No mortality was observed in any group during the experiments. At FINAL, the mean volumes of fluids injected were 6.9 ± 2.5 mL in the group treated with standard fluid administration (NORMO) with abrupt PEEP decrease (FAST), 16.1 ± 7.2 mL in the high fluid administration (HIGH) with abrupt PEEP decrease group, 6.0 ± 1.5 mL in the standard fluid administration with gradual PEEP decrease (SLOW) group, and 15.4 ± 1.9 mL in high fluid administration with gradual PEEP decrease group.

At BASELINE, echocardiographic parameters did not differ among groups. At FINAL, high fluid administration resulted in increased LV and RV areas, as well as RVCO, regardless of velocity of PEEP decrease (Table 1). Compared to gradual PEEP decrease, abrupt deflation reduced PAT/PET independent of fluid status, suggesting higher pulmonary arterial pressures (Additional file 2: Fig. S1). Heart rate did not differ between groups, and mean arterial pressure remained above 70 mmHg throughout the experiments.

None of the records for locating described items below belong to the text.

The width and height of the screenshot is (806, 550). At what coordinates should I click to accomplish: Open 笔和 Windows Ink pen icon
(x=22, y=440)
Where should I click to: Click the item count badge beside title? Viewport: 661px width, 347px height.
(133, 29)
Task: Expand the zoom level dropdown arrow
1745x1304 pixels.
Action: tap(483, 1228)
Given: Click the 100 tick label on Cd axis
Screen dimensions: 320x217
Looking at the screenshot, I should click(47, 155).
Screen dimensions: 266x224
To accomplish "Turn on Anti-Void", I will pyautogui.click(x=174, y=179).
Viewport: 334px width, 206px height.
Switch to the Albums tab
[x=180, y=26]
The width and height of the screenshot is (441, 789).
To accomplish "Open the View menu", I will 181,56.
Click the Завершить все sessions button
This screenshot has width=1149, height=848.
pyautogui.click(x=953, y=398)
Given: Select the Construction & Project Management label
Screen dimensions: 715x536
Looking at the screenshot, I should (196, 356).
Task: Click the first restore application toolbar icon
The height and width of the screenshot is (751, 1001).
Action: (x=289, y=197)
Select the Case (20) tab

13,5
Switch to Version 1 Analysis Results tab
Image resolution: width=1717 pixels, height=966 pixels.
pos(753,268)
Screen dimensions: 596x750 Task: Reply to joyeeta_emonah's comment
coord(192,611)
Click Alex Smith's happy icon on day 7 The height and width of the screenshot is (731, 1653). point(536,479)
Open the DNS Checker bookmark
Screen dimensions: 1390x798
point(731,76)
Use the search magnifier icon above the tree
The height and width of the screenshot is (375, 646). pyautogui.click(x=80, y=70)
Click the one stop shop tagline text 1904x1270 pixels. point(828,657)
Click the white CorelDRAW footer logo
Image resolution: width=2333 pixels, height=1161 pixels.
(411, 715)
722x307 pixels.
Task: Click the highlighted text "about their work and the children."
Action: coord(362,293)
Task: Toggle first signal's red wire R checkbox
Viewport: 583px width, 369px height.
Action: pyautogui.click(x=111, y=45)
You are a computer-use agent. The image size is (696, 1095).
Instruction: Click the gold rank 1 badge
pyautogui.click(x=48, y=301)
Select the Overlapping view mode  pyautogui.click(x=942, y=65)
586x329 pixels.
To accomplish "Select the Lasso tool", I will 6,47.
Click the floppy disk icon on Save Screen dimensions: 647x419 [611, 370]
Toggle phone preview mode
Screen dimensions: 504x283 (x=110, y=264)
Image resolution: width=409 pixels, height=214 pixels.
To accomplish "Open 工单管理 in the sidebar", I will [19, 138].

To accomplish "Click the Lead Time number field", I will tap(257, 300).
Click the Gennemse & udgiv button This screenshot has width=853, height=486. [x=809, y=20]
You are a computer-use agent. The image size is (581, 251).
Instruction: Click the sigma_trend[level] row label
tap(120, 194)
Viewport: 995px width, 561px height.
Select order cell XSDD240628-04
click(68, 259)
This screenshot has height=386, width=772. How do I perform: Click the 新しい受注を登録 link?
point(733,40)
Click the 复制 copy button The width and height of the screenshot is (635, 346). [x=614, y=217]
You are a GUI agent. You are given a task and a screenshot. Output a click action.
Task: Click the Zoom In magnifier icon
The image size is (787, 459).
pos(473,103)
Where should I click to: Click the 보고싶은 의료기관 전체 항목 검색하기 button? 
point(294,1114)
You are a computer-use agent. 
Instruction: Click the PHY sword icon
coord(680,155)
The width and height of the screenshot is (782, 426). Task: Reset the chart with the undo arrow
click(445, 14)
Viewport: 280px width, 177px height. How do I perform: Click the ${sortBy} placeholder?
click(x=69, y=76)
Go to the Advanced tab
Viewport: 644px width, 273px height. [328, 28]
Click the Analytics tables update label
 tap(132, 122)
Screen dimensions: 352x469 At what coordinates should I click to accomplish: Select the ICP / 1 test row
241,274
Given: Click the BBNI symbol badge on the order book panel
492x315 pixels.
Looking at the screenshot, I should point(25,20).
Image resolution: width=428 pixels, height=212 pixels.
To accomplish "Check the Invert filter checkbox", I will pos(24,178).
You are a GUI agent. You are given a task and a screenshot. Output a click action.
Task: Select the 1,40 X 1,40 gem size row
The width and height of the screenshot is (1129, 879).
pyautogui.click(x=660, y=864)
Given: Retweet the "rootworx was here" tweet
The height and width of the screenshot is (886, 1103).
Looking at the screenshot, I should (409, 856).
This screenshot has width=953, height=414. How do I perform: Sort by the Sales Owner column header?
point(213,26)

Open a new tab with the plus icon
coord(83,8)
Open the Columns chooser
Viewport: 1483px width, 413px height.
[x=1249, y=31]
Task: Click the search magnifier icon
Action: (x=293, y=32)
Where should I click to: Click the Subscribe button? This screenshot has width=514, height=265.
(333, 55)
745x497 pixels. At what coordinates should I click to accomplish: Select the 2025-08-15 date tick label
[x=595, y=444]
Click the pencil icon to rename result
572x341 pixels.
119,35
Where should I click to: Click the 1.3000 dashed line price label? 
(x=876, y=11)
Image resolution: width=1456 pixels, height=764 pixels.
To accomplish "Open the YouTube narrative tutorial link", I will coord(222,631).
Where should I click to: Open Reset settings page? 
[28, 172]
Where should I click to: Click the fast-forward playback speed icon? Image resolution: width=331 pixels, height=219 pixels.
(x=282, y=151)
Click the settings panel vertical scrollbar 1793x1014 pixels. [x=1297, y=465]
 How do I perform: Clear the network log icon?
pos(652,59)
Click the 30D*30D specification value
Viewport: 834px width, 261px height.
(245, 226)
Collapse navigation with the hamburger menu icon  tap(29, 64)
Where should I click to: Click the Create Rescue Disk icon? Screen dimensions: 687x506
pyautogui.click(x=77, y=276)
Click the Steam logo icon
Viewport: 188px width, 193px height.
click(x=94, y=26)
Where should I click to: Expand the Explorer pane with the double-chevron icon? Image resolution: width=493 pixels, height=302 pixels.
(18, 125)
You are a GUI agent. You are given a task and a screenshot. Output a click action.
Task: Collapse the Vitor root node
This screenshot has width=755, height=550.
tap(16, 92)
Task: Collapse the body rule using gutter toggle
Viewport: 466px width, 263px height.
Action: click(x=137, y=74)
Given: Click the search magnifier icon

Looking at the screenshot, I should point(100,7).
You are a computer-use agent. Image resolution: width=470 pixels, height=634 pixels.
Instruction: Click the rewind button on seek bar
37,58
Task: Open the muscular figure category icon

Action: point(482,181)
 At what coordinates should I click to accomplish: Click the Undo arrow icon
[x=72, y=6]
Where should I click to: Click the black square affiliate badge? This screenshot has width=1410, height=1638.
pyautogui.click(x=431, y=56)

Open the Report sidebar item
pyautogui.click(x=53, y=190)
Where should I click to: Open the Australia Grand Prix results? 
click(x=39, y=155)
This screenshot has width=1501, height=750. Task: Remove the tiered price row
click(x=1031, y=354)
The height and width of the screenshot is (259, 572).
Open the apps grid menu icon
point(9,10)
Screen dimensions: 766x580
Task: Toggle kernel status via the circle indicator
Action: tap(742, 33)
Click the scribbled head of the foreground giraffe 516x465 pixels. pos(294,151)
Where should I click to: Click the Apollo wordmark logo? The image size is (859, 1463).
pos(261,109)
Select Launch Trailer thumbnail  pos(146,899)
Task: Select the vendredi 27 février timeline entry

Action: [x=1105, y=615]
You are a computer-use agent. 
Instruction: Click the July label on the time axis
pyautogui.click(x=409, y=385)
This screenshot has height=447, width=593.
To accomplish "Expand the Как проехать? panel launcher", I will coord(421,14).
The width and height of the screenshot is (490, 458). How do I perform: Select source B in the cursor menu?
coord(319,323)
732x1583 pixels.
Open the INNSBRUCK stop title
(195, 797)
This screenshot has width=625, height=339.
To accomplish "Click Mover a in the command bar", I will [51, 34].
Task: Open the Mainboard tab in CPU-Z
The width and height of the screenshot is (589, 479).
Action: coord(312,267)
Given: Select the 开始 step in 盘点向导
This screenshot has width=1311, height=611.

Arterial blood gases did not differ at BASELINE, suggesting similar degrees of lung damage. Oxygenation improved both at PEEP of 9 cmH₂O and at FINAL, whereas PaCO₂ was higher in FINAL compared to BASELINE. At FINAL, pHa, PaO₂, PaCO₂, and HCO₃⁻ did not differ among groups (Table 2).

At FINAL, V_T, RR, V′_E, and Ti/Ttot (Table 3) did not differ between groups. In animals treated with high fluid administration, Pplat,_RS and ∆P,_RS were higher in FAST compared to NORMO groups (Table 3). In the presence of standard fluid administration, no significant differences were observed in Pplat,_RS or ∆P,_RS between FAST and NORMO groups.

In animals treated with abrupt PEEP deflation, high fluid compared to standard fluid administration resulted in increased DAD score due to less interstitial edema, overdistension, and alveolar hemorrhage (Fig. 2). Abrupt compared with gradual PEEP deflation, when combined with high fluid administration, was associated with high DAD score due to reduced interstitial edema, overdistension, septal inflammation. No significant differences were observed in the degree of alveolar collapse among groups. Ultrastructural analysis of lung parenchyma showed greater interstitial edema in HIGH compared to NORMO animals, independent of PEEP decrease rate. Basement membrane injury, extracellular matrix damage, type II epithelial dell damage, and endothelial cell damage scores were greater in the FAST groups than in the SLOW groups, regardless of fluid status (Additional file 3: Table S2 and Fig. S2).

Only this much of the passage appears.